Air Canvas
Multiplayer 3D drawing in the browser — paint in mid-air with your hand using MediaPipe tracking, with strokes synced live across viewers via socket.io and rendered in Three.js.
Overview
Air Canvas is a browser app that turns your webcam into a paintbrush. MediaPipe tracks your hand at ~30 fps, a pinch-gesture starts a stroke, and the position of your fingertip in 3D is rendered as a tube in a Three.js scene. Multiple users connect to the same room via socket.io, so strokes drawn on one machine appear on everyone else's canvas in real time.
How it works
- Client — Vite + vanilla JS + Three.js. MediaPipe Hand Landmarker (the @mediapipe/tasks-vision WASM build) runs in a web worker so the main thread stays free for rendering. Pinch detection is a simple distance check between thumb-tip and index-tip landmarks; a debounced state machine starts/ends strokes.
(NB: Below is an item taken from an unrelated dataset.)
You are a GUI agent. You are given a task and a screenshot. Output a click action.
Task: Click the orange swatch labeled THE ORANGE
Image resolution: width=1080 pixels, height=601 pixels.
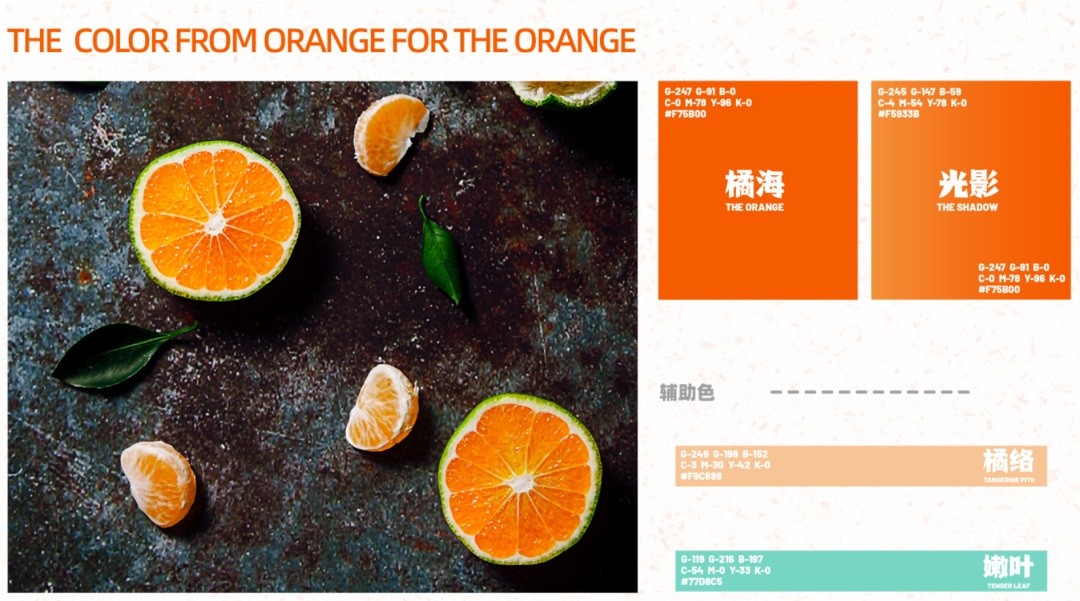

- Server — Node + socket.io. Holds room state in memory (no DB), broadcasts each new stroke segment to all peers, replays the room history when someone joins late.
- 3D scene — strokes are built incrementally as TubeGeometry segments along a CatmullRomCurve3 of the fingertip path. The user's hand is mirrored back as a glowing point so they can see where the brush is.
What made it interesting
- 30 fps gesture loop + 60 fps render loop on the same tab. Decoupling MediaPipe inference into a web worker was the unlock — keeping it on the main thread tanked render to ~22 fps.
- Stroke replay vs. live broadcast. A late joiner shouldn't see strokes "draw themselves" over 10 seconds; they should appear instant. So the server splits its event types: live segment broadcasts (small, frequent) vs. "snapshot" payloads sent only on join.
- Coordinate-space conversions between MediaPipe's normalized 2D landmarks, the webcam's screen-space, and the Three.js world coordinates. Getting the depth axis to feel right took longer than the network code.
Stack
- MediaPipe Tasks Vision (@mediapipe/tasks-vision)
- Three.js
- socket.io + socket.io-client
- Vite
Why it's here
Of everything in the portfolio, this is the one that makes people want to try it. It's also the project where the architectural choices — workers, separate event channels, snapshot-vs-live state — mattered more than any single piece of code.